TASK = Copy the records from the line containing "You are a computer-use agent. The image size is (960, 720)." through the end of the records, changing "Bookmark" to "Save" and leaving everything else as it is. Omit the pictures.

--- start of ITEMS ---

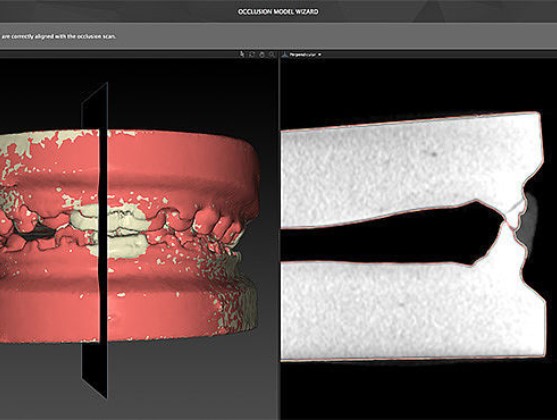
Task: Click the bottom tip of the cutting plane
Action: point(104,394)
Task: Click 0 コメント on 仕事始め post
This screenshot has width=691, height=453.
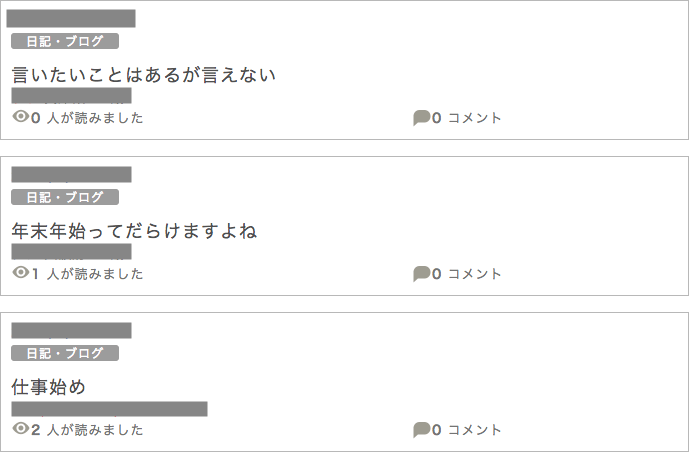Action: click(468, 430)
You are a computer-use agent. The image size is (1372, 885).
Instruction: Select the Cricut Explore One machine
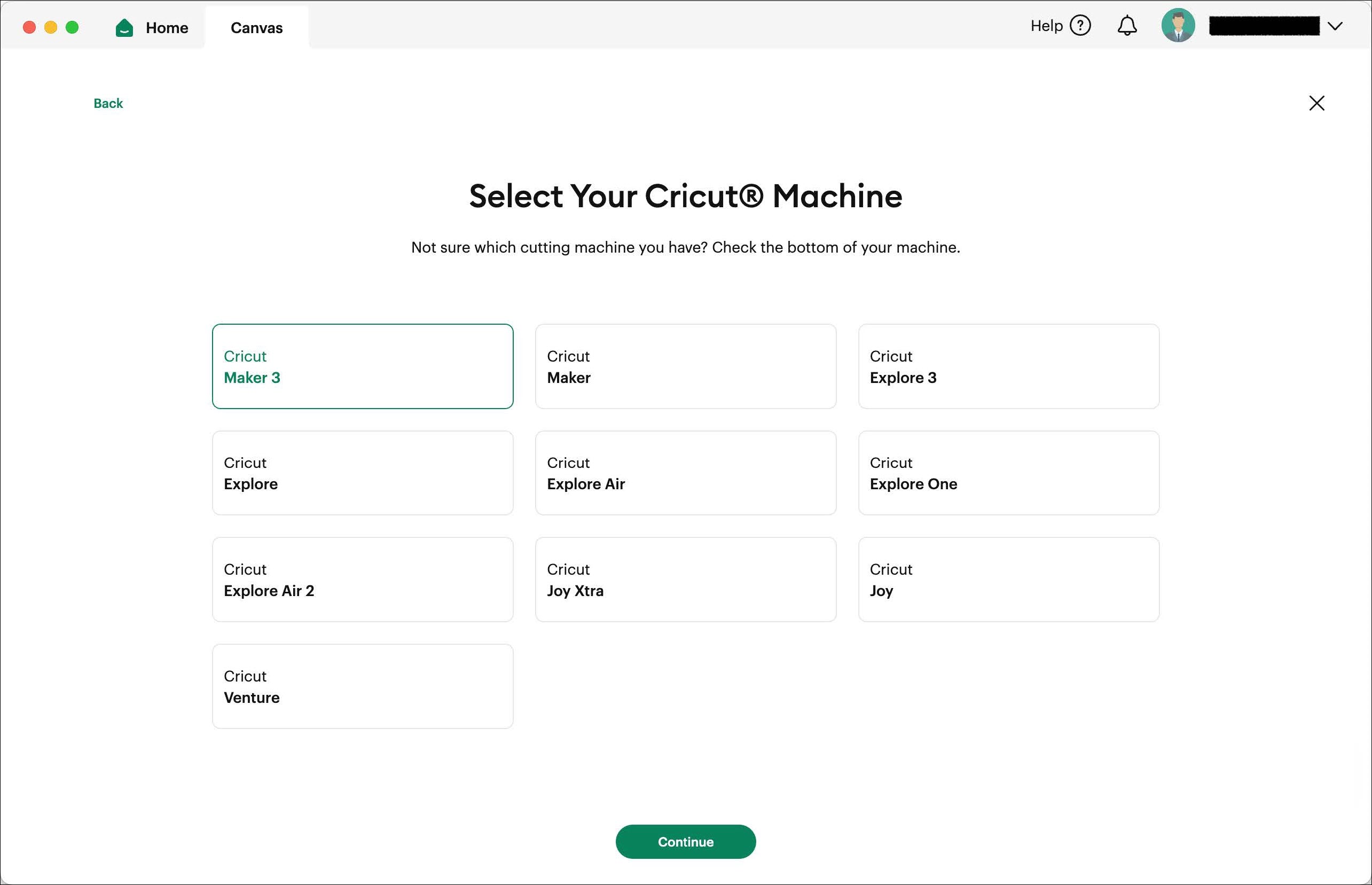tap(1008, 473)
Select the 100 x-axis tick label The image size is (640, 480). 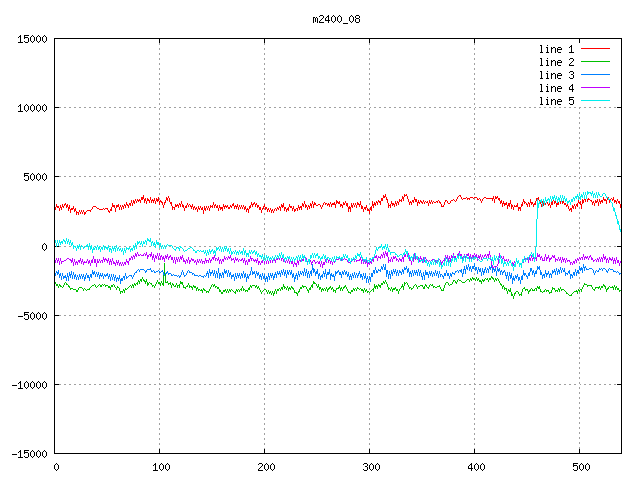(x=160, y=467)
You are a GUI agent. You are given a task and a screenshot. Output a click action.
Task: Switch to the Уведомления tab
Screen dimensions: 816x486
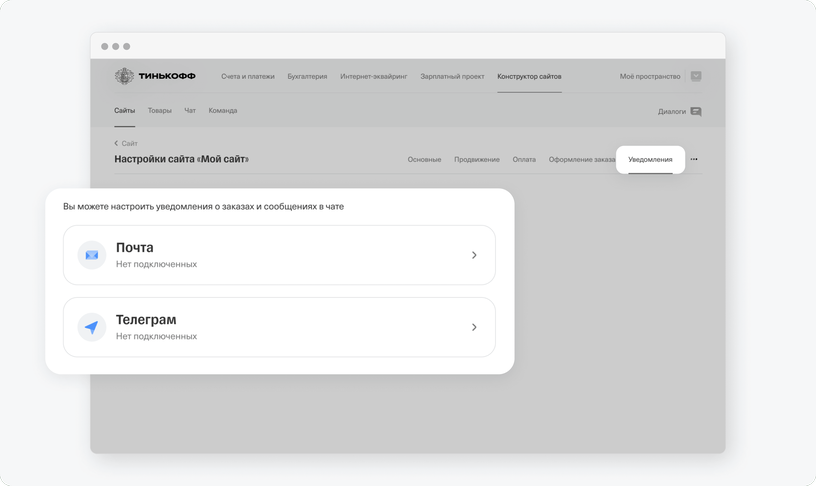[650, 159]
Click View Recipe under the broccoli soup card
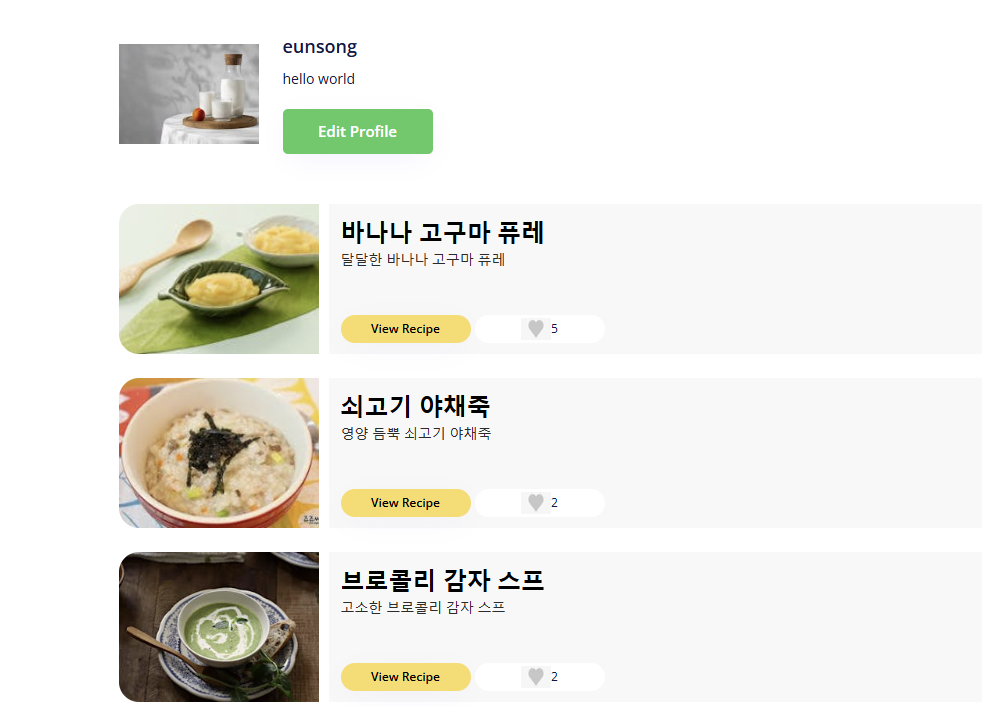The width and height of the screenshot is (982, 707). coord(406,676)
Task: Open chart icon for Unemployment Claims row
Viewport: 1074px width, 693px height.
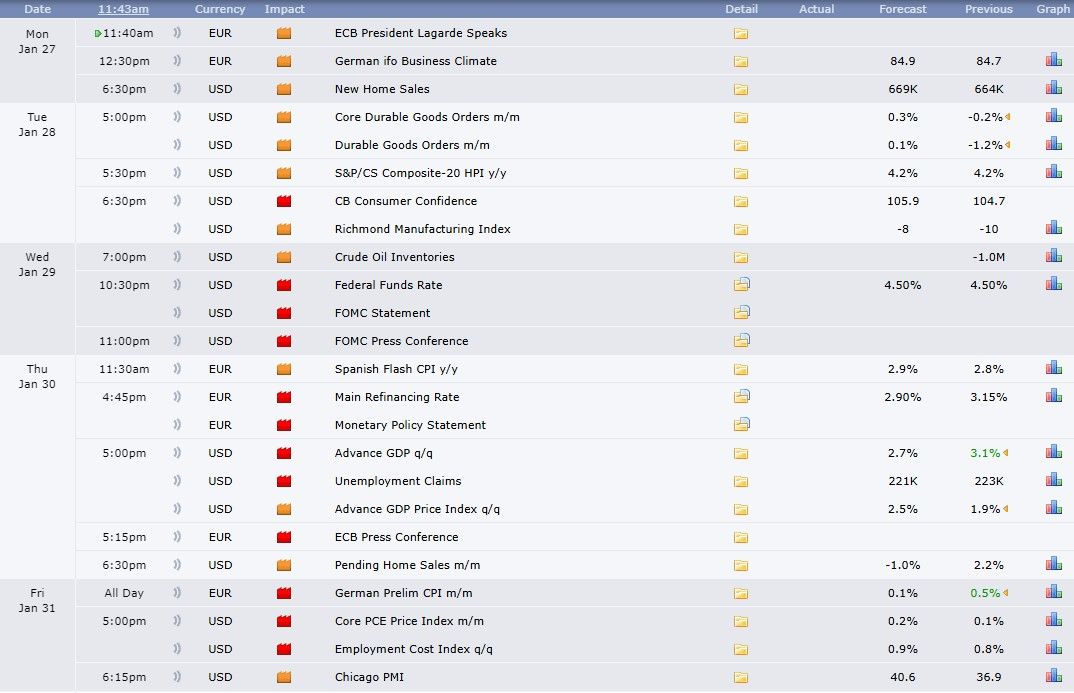Action: point(1053,481)
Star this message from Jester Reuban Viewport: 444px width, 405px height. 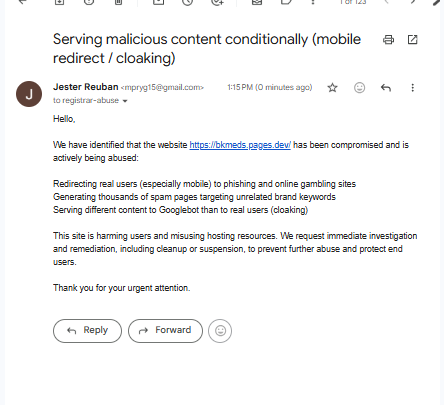click(332, 88)
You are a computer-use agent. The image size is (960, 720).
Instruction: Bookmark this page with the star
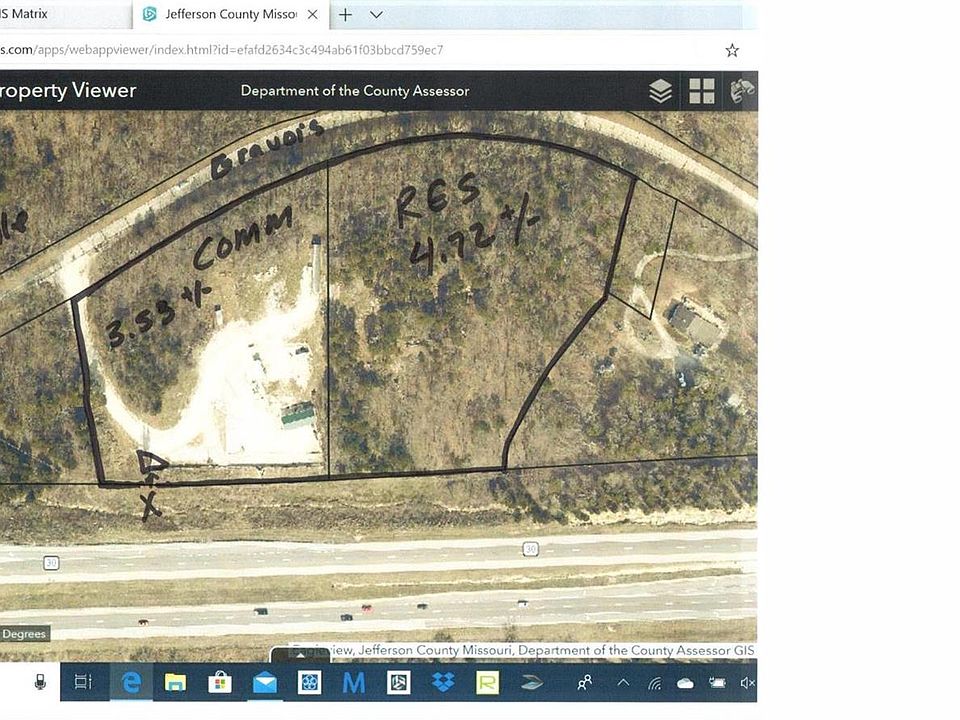point(732,50)
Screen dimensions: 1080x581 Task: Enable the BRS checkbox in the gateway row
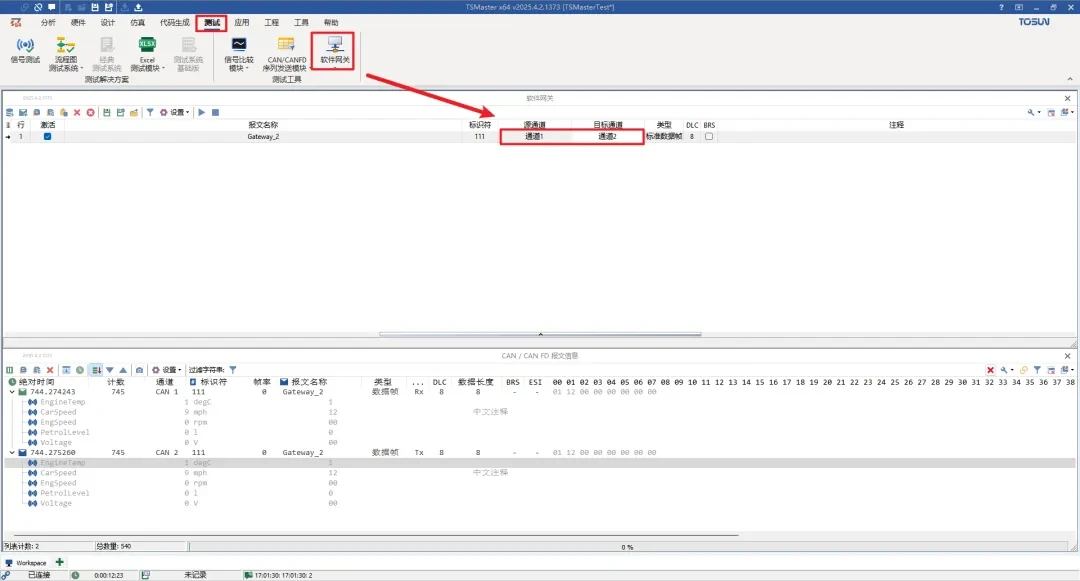(x=709, y=137)
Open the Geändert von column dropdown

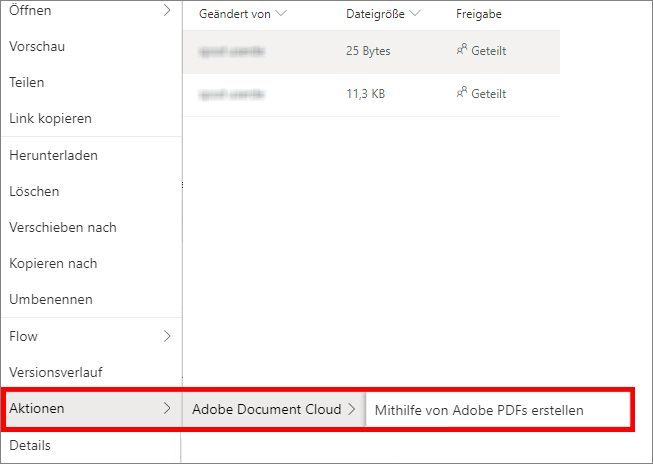(280, 14)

--- end of ITEMS ---

ANSWER TO THIS PROBLEM =
You are a computer-use agent. The image size is (960, 720).
Instruction: Save this page with the star
point(732,50)
Screen dimensions: 1080x581 Task: Enable the BRS checkbox in the gateway row
(x=709, y=137)
Open the Geändert von column dropdown

(280, 14)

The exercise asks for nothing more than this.